Лена опустилась на табурет Серебряного, к изголовью, и закрыла лицо ладонями, испачканными кровью. Операционная сестра выключила аварийную сигнализацию монитора, и в наступившей тишине стало слышно, как за стенами здания, далеко и глухо, идёт бой.
Я закрыл матери глаза. Ладонь не дрогнула, на это меня ещё хватило, и я стоял, держал её на остывающем лбу и не убирал.
* * *
Подбородок Серебряному развернуло падением к дальнему концу коридора, и всё, что происходило у двери, он видел. Это тоже была точность, теперь он понимал её до конца, ему оставили глаза, потому что свидетель был предусмотрен.
Радулов подошёл к двери кабинета. Массивные резные створки, бронза ручек, за этими створками Серебряный отстоял тысячу докладов, и ни разу, ни при каком докладе, они не были заперты. Государь не запирал свой кабинет из принципа, который Серебряный знал и никогда не одобрял.
Радулов взялся за обе ручки и распахнул створки разом, в стены.

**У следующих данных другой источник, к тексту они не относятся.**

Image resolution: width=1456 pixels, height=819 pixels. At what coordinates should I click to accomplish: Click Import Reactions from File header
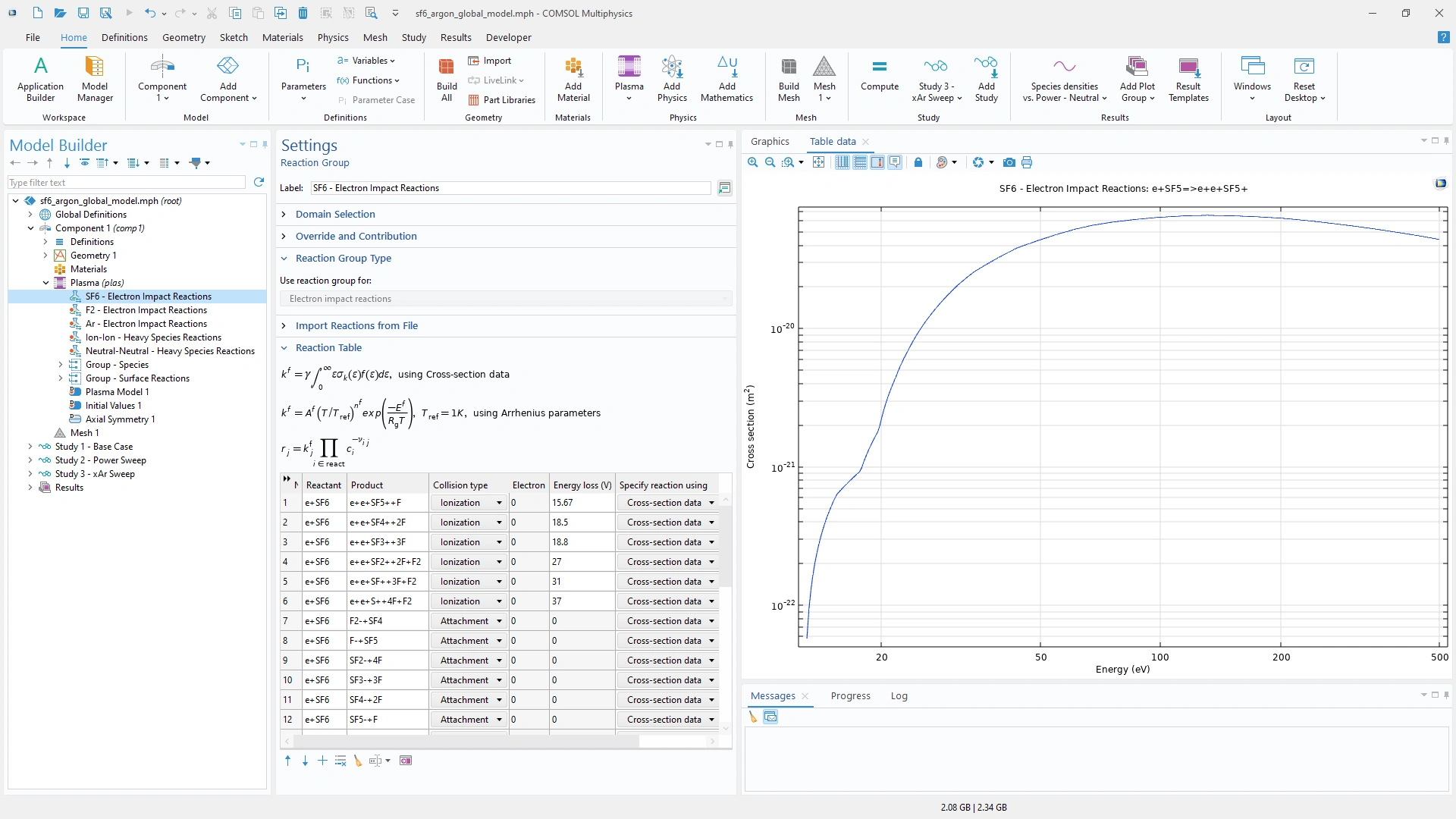click(356, 326)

В кабинете горела одна настольная лампа. За столом, на своём месте, сидел Александр Четвёртый, без кителя, в белой рубашке, и перед ним на столе не лежало ни одной бумаги. Охраны в кабинете не было. Адъютанта не было. Он сидел один, руки на столешнице, и по тому, как он сидел, Серебряный понял с пола, с сорока метров, что Государь ждал этой двери так же, как человек в кубе ждал своей.

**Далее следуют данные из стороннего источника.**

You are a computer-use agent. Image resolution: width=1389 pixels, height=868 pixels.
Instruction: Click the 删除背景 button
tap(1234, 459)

Император поднял глаза на вошедшего.
Наступила мертвая тишина. Двое смотрели друг на друга через порог, и ни один не заговорил.
Глава 17
Молчание в кабинете длилось долго, Серебряный, лежавший на ковровой дорожке в сорока метрах от порога, считал его по ударам собственного пульса. На счёте около тридцати Радулов заговорил.
— Вы знали, что я приду, — сказал он. — Ни охраны, ни бумаг на столе. Кабинет не заперт.

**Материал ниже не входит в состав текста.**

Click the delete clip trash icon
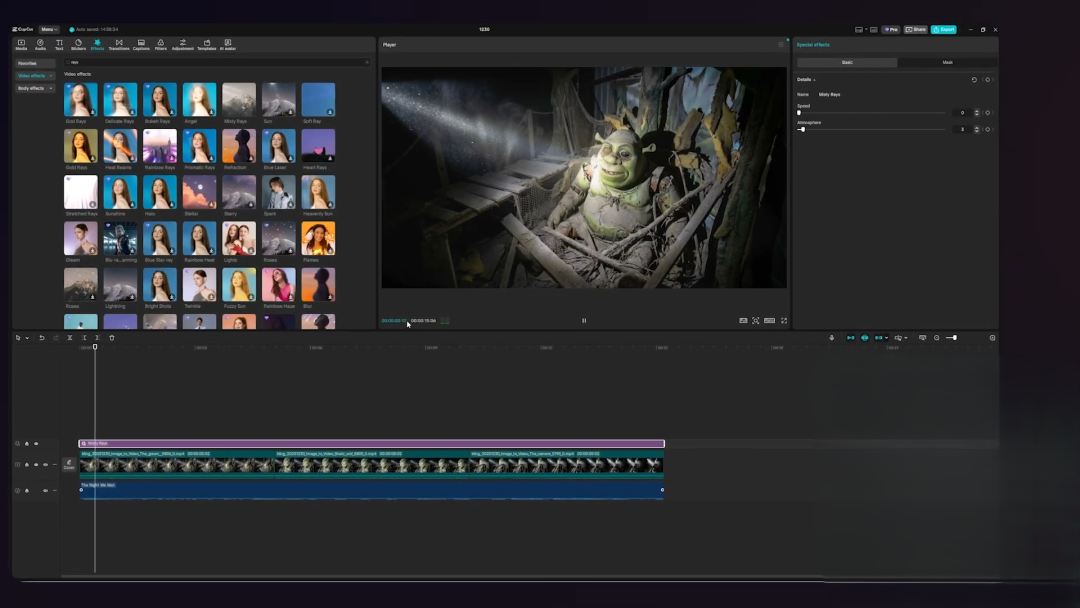 point(112,338)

— Он не заперт сорок лет, — сказал Император. — Садитесь, Григорий Филиппович. В ногах правды нет, а разговор у нас с вами длинный.
Радулов стоял в трёх шагах от порога, руки за спиной, в серой робе, и Серебряный с пола видел обоих, одного в профиль, второго прямо, через распахнутые створки.
Мысль о том, почему ему оставили глаза и слух, он додумал до конца ещё на ковре, до открытия дверей. Пропуск в кабинет Радулов взял силой на лестнице, а здесь ему требовался свидетель.
Триумф без зрителя не считается состоявшимся, это Серебряный знал по тридцати годам работы с людьми, полагавшими себя вершителями, и оттого, что сильнейший разум Империи подчинялся тому же мелкому закону, что и растратчик из губернского казначейства, магистру на полу было почти спокойно.
— Я пришёл не мстить, — сказал Радулов. — Удивлены? Мстить вам не за что. Ваш отец был единственным человеком в этой стране, который смотрел на Искру трезво. Пакт четыре качал силу из ямы, не спрашивая, чья она и надолго ли её хватит. Ваш отец первым задал вопрос вслух и первым начал искать ответ. Программа задумывалась им как узда. Приручить Искру. Вывести её из ямы на свет, поставить под учёт, селекцию и государственную руку. Он начал эту работу. Я её закончил. То, что стоит сейчас над городом, это не мор, ваше величество. Это перепись. Первая честная перепись силы за четыре тысячи лет.